Materials provided:
________

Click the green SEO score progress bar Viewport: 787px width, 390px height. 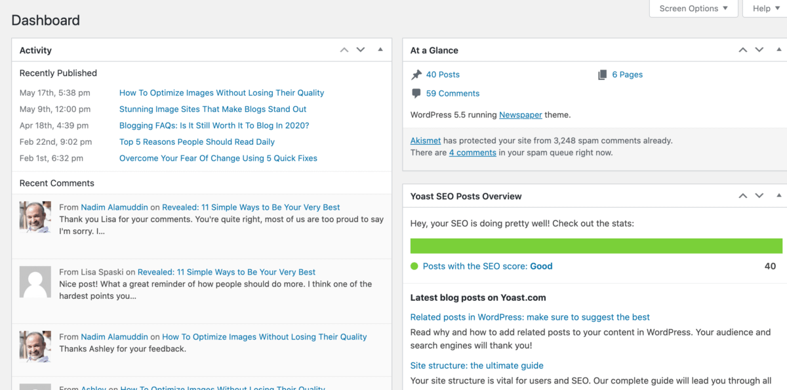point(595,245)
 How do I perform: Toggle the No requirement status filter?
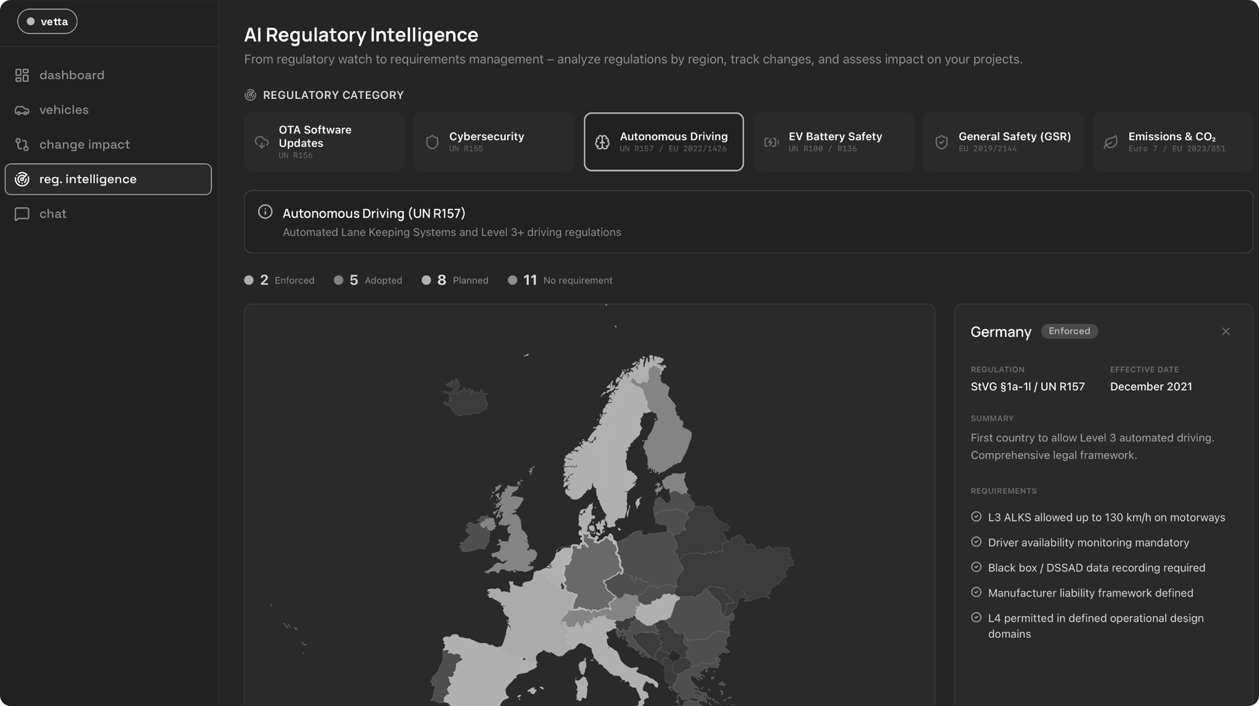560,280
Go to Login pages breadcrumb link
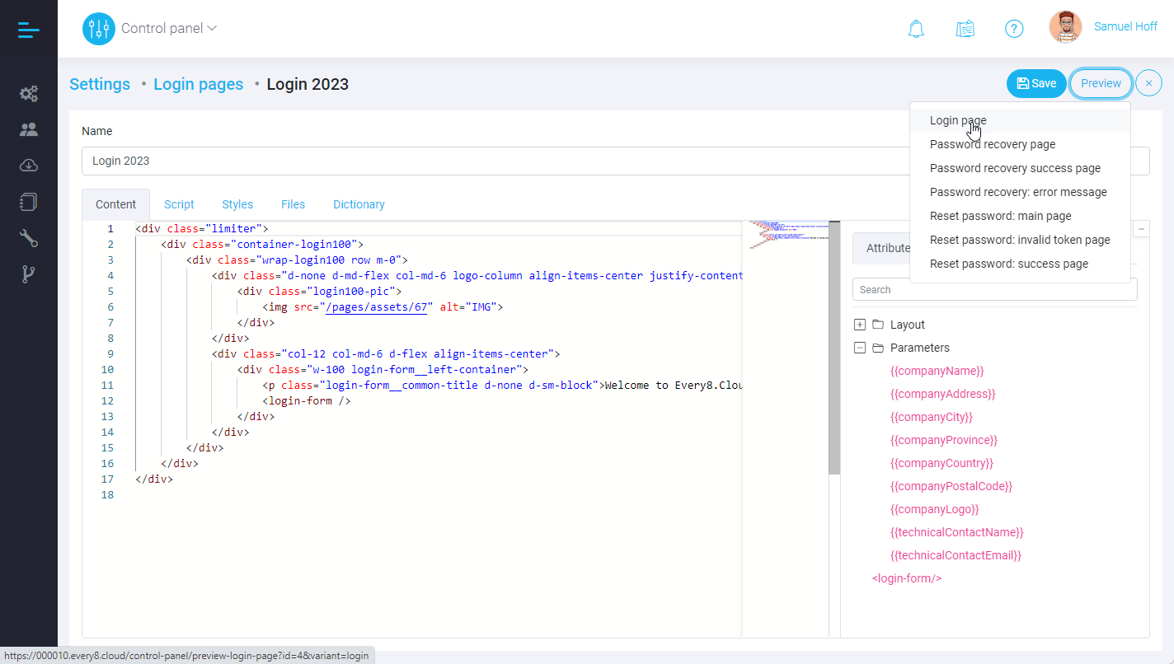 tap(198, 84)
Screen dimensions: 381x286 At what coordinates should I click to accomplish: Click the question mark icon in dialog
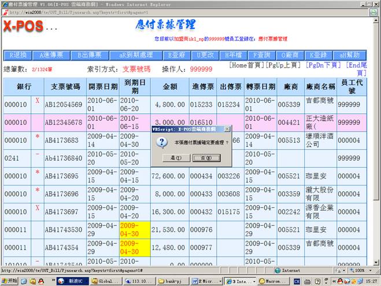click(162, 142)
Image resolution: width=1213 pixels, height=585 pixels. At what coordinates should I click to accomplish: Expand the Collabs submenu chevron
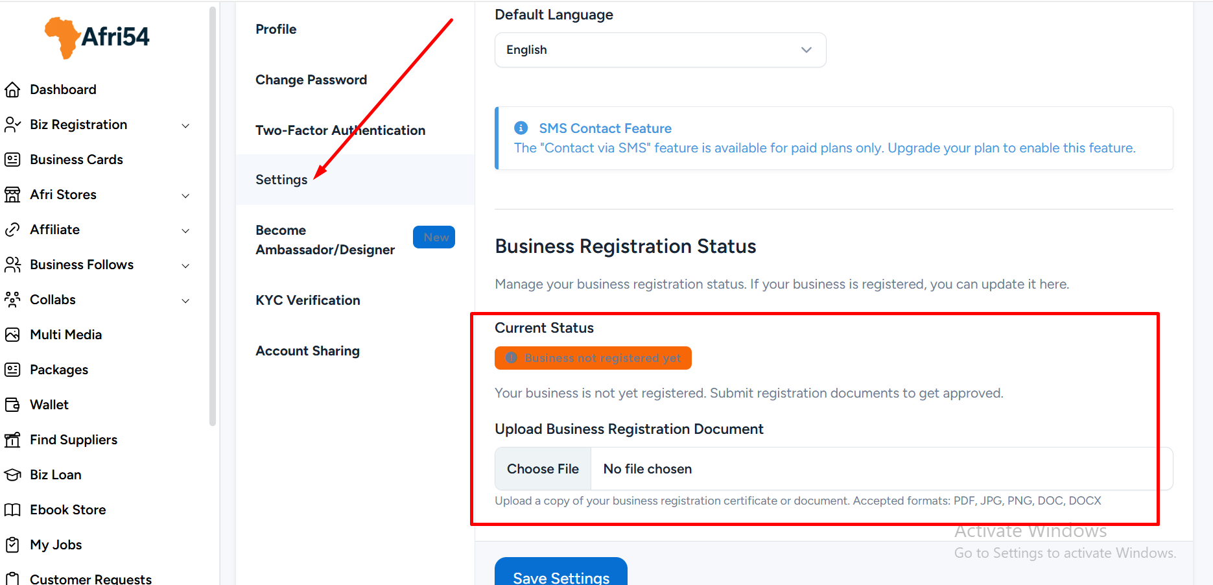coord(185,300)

________

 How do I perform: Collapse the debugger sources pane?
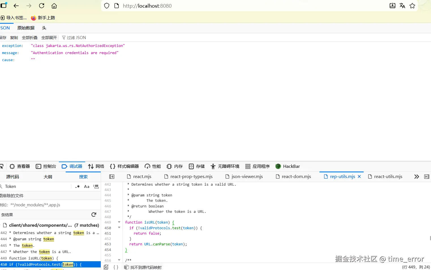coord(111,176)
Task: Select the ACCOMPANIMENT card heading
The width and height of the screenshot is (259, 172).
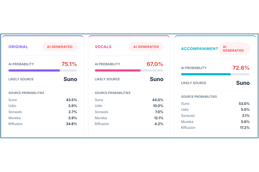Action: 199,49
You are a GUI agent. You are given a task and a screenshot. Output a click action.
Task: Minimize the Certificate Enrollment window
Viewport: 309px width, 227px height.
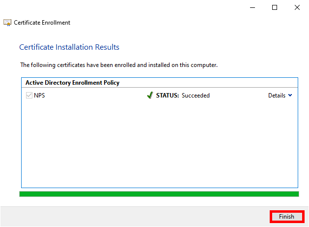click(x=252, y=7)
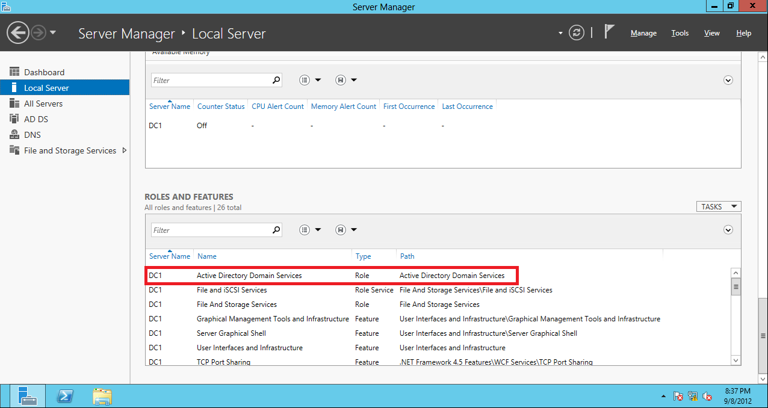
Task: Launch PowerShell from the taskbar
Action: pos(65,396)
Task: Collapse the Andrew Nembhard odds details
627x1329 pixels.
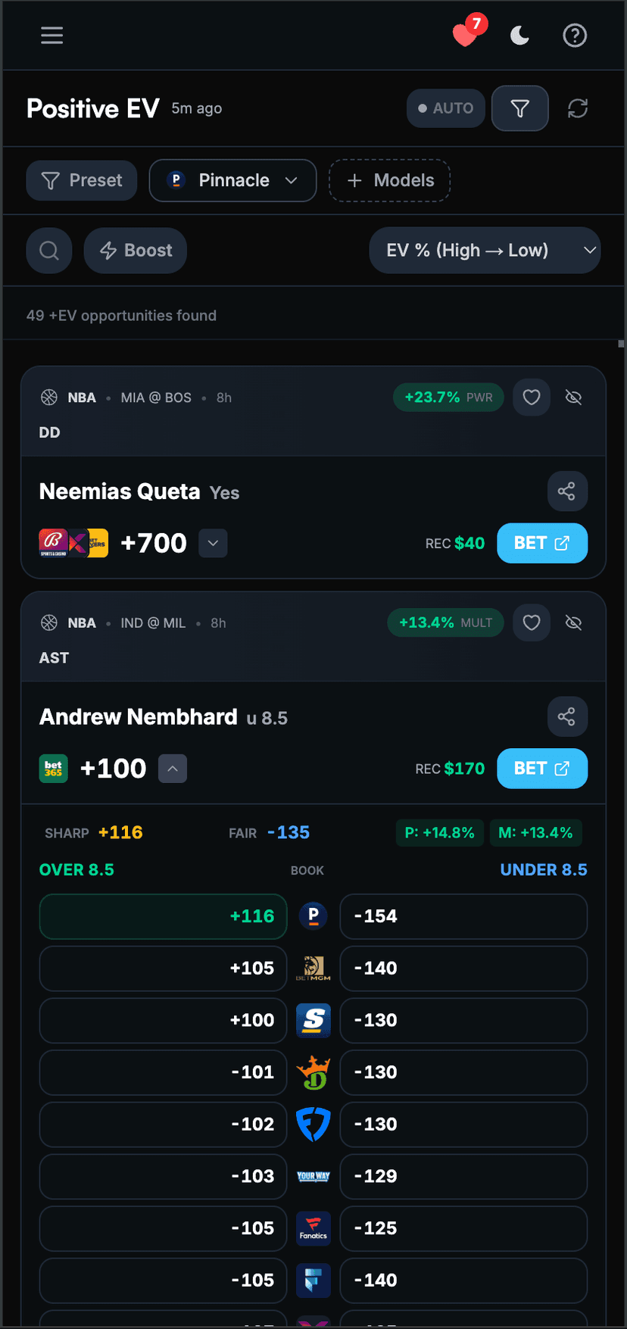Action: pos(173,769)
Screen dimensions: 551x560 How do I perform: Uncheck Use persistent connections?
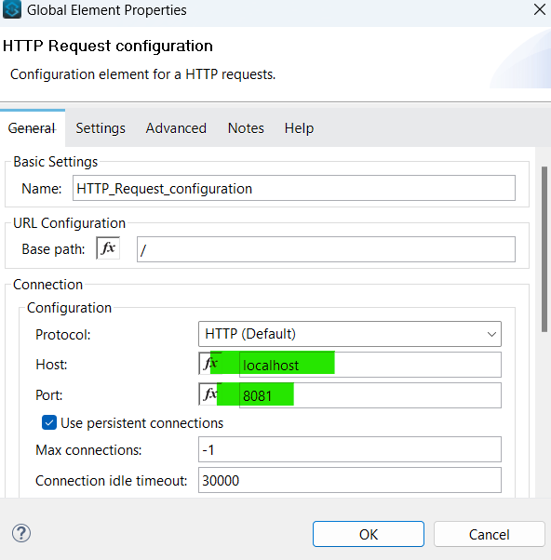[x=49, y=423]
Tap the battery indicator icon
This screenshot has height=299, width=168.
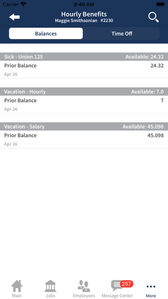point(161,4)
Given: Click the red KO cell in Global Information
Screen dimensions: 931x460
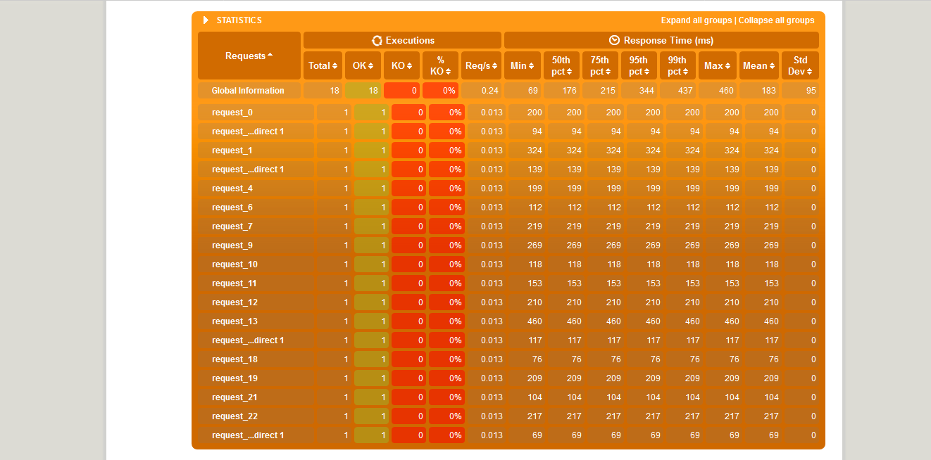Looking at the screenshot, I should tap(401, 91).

________

Out of the records above, set down only the lines from the one that contains "Task: Minimize the" through the one that contains "Given: Click the", unchanged and without the pictures.

Solved problem:
Task: Minimize the Certificate Enrollment window
Viewport: 309px width, 227px height.
click(x=252, y=7)
Task: Launch PowerShell from the taskbar
Action: pos(65,396)
Task: Collapse the Andrew Nembhard odds details
627x1329 pixels.
Action: pos(173,769)
Screen dimensions: 551x560 How do I perform: Uncheck Use persistent connections?
[x=49, y=423]
Tap the battery indicator icon
This screenshot has height=299, width=168.
point(161,4)
Given: Click the red KO cell in Global Information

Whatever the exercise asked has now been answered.